Don’t get too excited. If you read the order, you’ll find that Judge Carroll is no hero of constitutional rights or equality. Page three of his order ridiculously cites the private Motion Picture Association of America’s ratings system as evidence of a supposed “societal desire” to regulate female toplessness. Carroll argues that because the state’s three prudish witnesses (the three snitches) don’t appreciate female toplessness and because the town gave notice of the existence of the ordinance, that somehow means the town ordinance doesn’t violate the Equal Protection Clause of the US Constitution or Article 1 of the NH Constitution’s Bill of Rights.

Given that Article 1 only mentions men when it says, “All men are born equally free and independent”, is it Judge Carroll’s opinion that only men were born free and that women can be told what to wear, for the good of “society”? He’s not foolish enough to come right out and say that, but his order does make excuse after outrageous excuse for the town’s ordinance, claiming it’s constitutionally sound:

The township’s compelling interest is met in maintaining the beach as a natural resource to be enjoyed by young and old , men and women, families and single persons while preserving appropriate standards that allow the township to maintain their local values and mores…The Court does not find that the prohibition violates any constitutionally protected right…the movement “does not have ‘a right to impose one’s lifestyle on other who have an equal right to be left alone.

Topless Tuesday, Keene's Central Square, 2010

Topless Tuesday, Keene’s Central Square, 2010

So, if the social mores were that all women must wear burqas, because seeing any skin at all bothered people, it sounds like Carroll would consider that mandate constitutional as well.

Though Carroll defends the right to marry either gender, he says that such marriage is a protected right, while toplessness is not. On the final page, he claims the toplessness in this case had no artistic value, while on page three he acknowledges the female nipple “has been the subject of great beauty in art”. Apparently Carroll is an art critic now, too.

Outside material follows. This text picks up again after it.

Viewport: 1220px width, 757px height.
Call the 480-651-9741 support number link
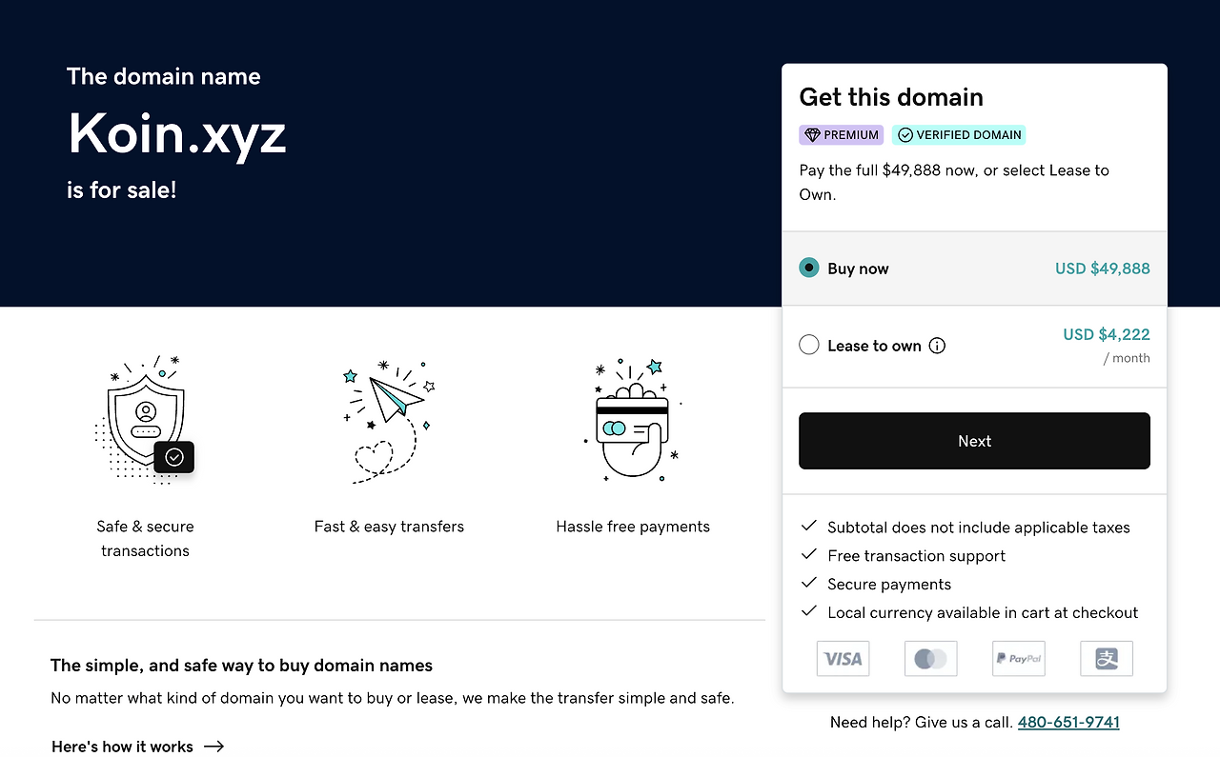click(x=1068, y=722)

Ultimately, Carroll decides the case in the favor of the defendants, but not on the excellent constitutional or equal protection arguments made by attorney Hynes, but simply on a technicality of the system:

Finally, the Defendants argue that the township is without authority to criminalize the actions of the Defendants as it is beyond the jurisdiction granted in RSA 41:11 . The Court finds that the township has the authority to “regulate” the use of the real property owned by the town.

RSA 41:11 says that towns can regulate town-owned property, but Carroll says that without specific state statutes authorizing towns to criminalize toplessness, it can’t be considered a “violation” for the women to be toplessness, even though he claims the ordinance is constitutional. Carroll cites RSA 625:6&9V to justify his position that since the “indecent exposure” statute, RSA 645:1, doesn’t outlaw female toplessness, the cases must be dismissed.

Free the Nipple Hampton Beach 2015

Free State Project Early Mover Jessica Wardell, Graham Colson, and FSP Early Mover Matt Genack

MacKinnon said in a post on the “Free The Nipple” facebook group, “This is, to be clear, the ruling we DID NOT want” and is already planning this Summer’s topless activism in Gilford. Hynes stated in an interview for Free Keene that he’s disappointed the judge found the ordinance constitutional and is considering what the next steps will be.

While Lilley and MacKinnon’s cases are over due to the dismissal (meaning the judge’s ridiculous decisions on constitutionality can’t be appealed, as I understand it), the prudes in the legislature are looking to turn female toplessness into a misdemeanor, which could be punished by up to a year in jail. Hopefully the horrific bill will go down in flames. We’ll keep you in the loop here at Free Keene.

Besides the good news of the dismissal, the other news here is that Carroll may have created case law that could help overturn other illegal ordinances on the town level with his decision. That’s really the only good thing his order does, upholding the idea that NH does not have “home rule”. Home rule would allow towns and cities to create any ordinances they wanted, supposedly within constitutional bounds, which helps keep local government from growing out-of-control, and in this case, resulted in these cases being booted. It’s a win, but not the one the ladies were hoping for.